Onere dichiarativo e decreto penale di condanna

Anton Giulio Pietrosanti
30 Aprile 2019

È illegittima l'esclusione di un concorrente che non ha dichiarato un decreto penale di condanna oggetto di opposizione ai sensi dell'art. 461 c.p.p. poiché esso non è equiparabile ad una “sentenza di condanna” anche di carattere non definitivo.

Il caso. A seguito dell'aggiudicazione provvisoria di una gara per l'affidamento di lavori di adeguamento di una strada, la stazione appaltante attivava un procedimento di esclusione della società aggiudicataria per non aver un socio della stessa indicato un decreto penale di condanna che nella istruttoria procedimentale risultava però opposto ai sensi dell'art. 461 c.p.p.. Cionostante, la stazione appaltante escludeva l'operatore economico in applicazione dell'art. 80, lett. f-bis del codice dei contratti, ravvisando nella specie la violazione del bando di gara laddove richiedeva esplicitamente la dichiarazione di “tutte le condanne anche non definitive”.

Avverso tale esclusione, l'impresa proponeva ricorso al Tar rilevando che (i) il citato decreto penale era stato tempestivamente oppposto, (ii) la dichiarazione resa in sede di gara si era attenuta al format indicato nel bando il quale invitava ad inserire solo “i decreti penali di condanna divenuti irreversibili”, (iii) all'esito del giudizio dibattimentale instaurato con la predetta opposizione, il Tribunale penale aveva assolto l'imputato con apposita sentenza (versata in atti). La parte resistente difendeva invece la legittimità del suo provvedimento di esclusione, sostenendo che il decreto penale de quo andava dichiarato in gara perché aveva mantenuto, anche in presenza di opposizione, la sua efficacia e validità di “condanna” non definitiva.

La soluzione.Il Tar ha accolto il ricorso della società esclusa sul presupposto che l'onere dichiarativo imposto dalla normativa di riferimento imponeva l'esistenza di una “condanna penale” nella specie inesistente, giacché il decreto penale di condanna oggetto di opposizione ai sensi dell'art. 461 c.p.p. non era (e non è) equiparabile ad una sentenza di condanna anche di carattere non definitivo (cfr.

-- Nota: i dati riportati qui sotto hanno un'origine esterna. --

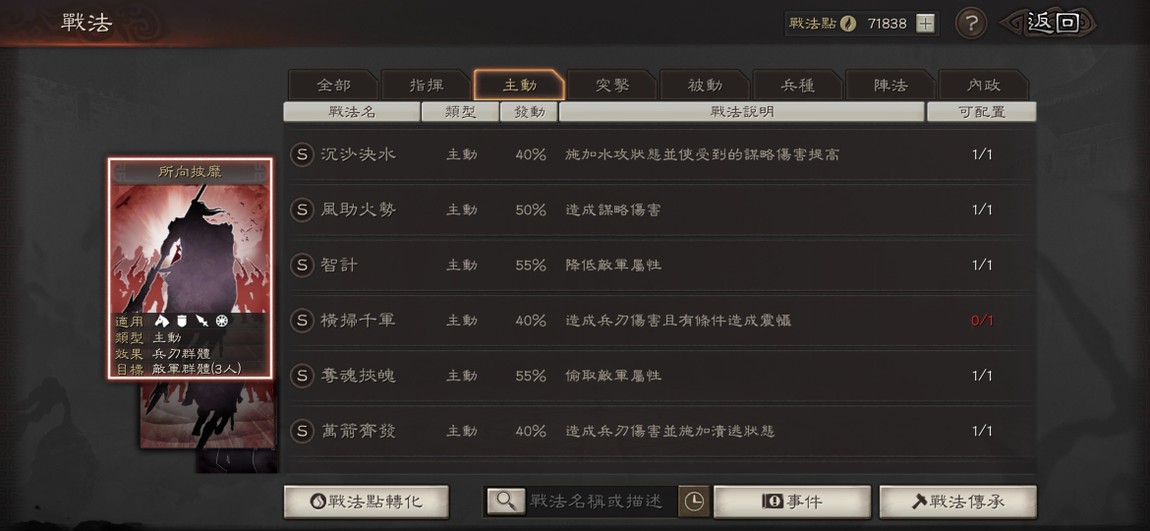Click the shield troop icon on card
This screenshot has width=1150, height=531.
(x=182, y=321)
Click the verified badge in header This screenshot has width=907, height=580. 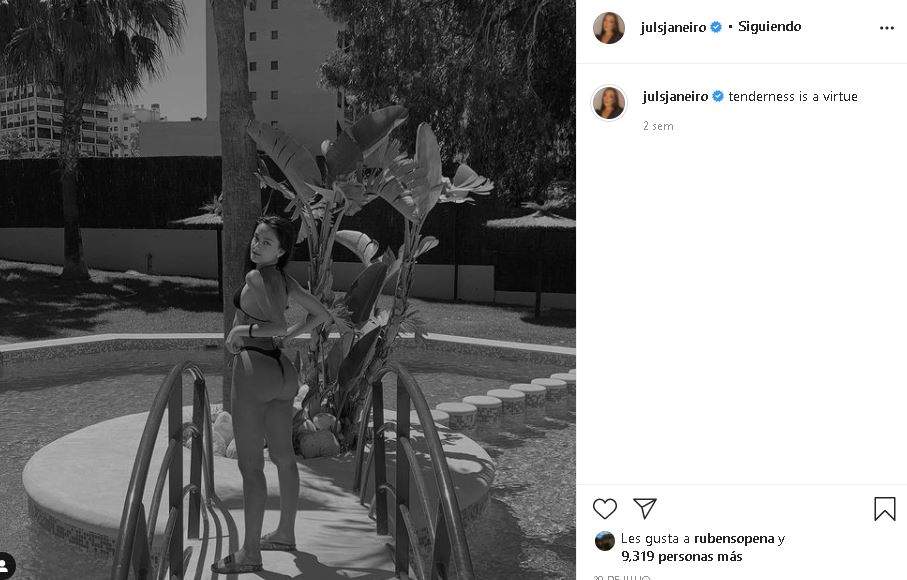click(x=716, y=27)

Tar Calabria, Reggio Calabria, 26 novembre 2018, n. 697).

La proposizione di tale opposizione – ricorda il Tar – determina infatti la revoca del decreto per effetto dell'art. 464, comma 3, c.p.p. e la conseguente definizione del rapporto processuale con una successiva e distinta sentenza. Pertanto, il decreto penale de quo può assumere un valore vincolante in sede amministrativa – quanto all'accertamento dei fatti materiali costituenti reato e alla loro imputabilità al condannato – solo nel caso in cui il decreto stesso, non opposto nei termini, diventi esecutivo, rimanendo, diversamente, solo la “la spia della pendenza di un procedimento penale e non di un accertamento giurisdizionale definito, la cui mancata indicazione possa minare la credibilità professionale del concorrente”.